Oskarżył policjanta o pobicie, złożył zeznania i umarł
Prokuratura z Kamienia Pomorskiego sprawdza okoliczności śmierci mężczyzny, który twierdził, że pobił go funkcjonariusz policji. Wstępna opinia z sekcji zwłok wskazuje jednak na zgon z powodu choroby - informuje serwis internetowy "Głosu Szczecińskiego" www.gs24.pl.
25-letni Henryk P. z Kamienia Pomorskiego cierpiał na rzadką chorobę zespołu Marfana. To genetyczne uszkodzenie tkanki łącznej. Powoduje wiotczenie mięśni, problemy z oddychaniem i wzrokiem. Osoby z zespołem Marfana często nie dożywają 30. roku życia. Henryk P. zmarł 10 kwietnia podczas akcji reanimacyjnej w szpitalu w Zdunowie.

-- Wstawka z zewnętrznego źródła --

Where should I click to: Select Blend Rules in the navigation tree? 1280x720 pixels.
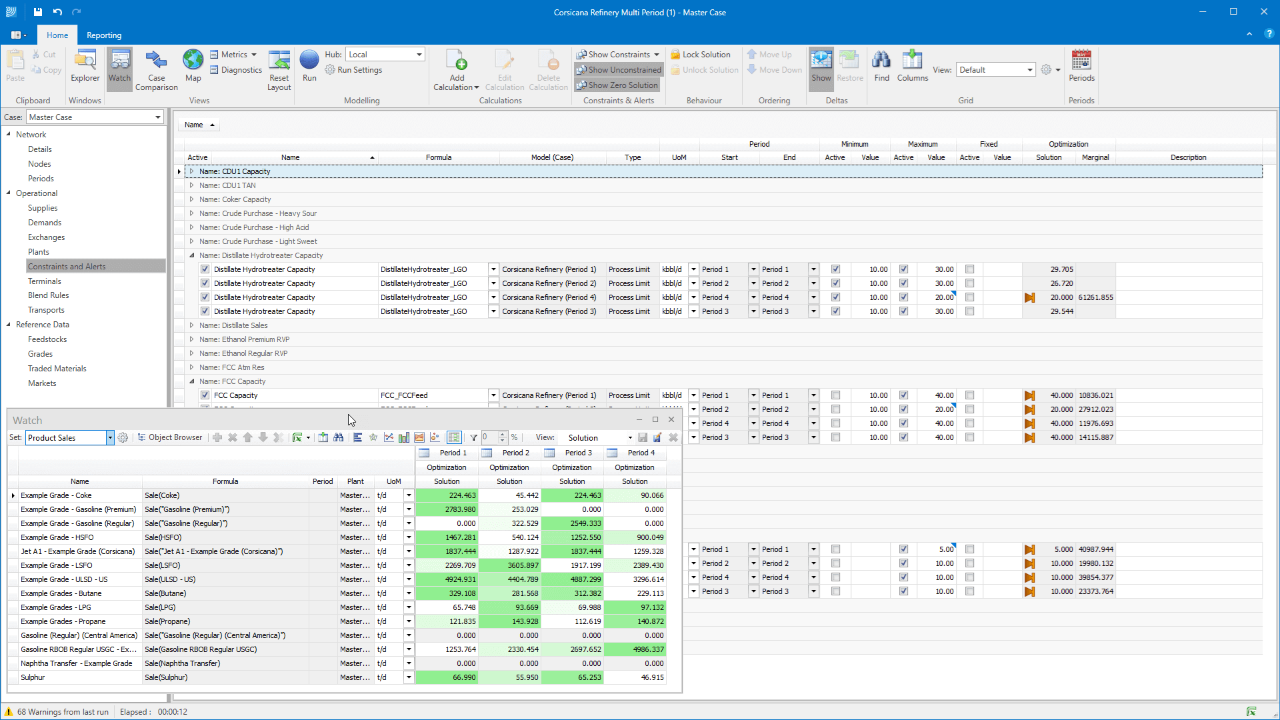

- Brat twierdził, że został pobity przez policjanta. Choroba na pewno miała wpływ na śmierć, ale brat żyłby, gdyby nie został pobity - twierdzi brat zmarłego.
25-latek miał zostać pobity tydzień wcześniej. Zgłosił się nawet na prokuraturę i złożył zeznania. Ale także wobec niego były zarzuty za znieważenie funkcjonariusza.
Teraz wszystkie wątki bada prokuratura.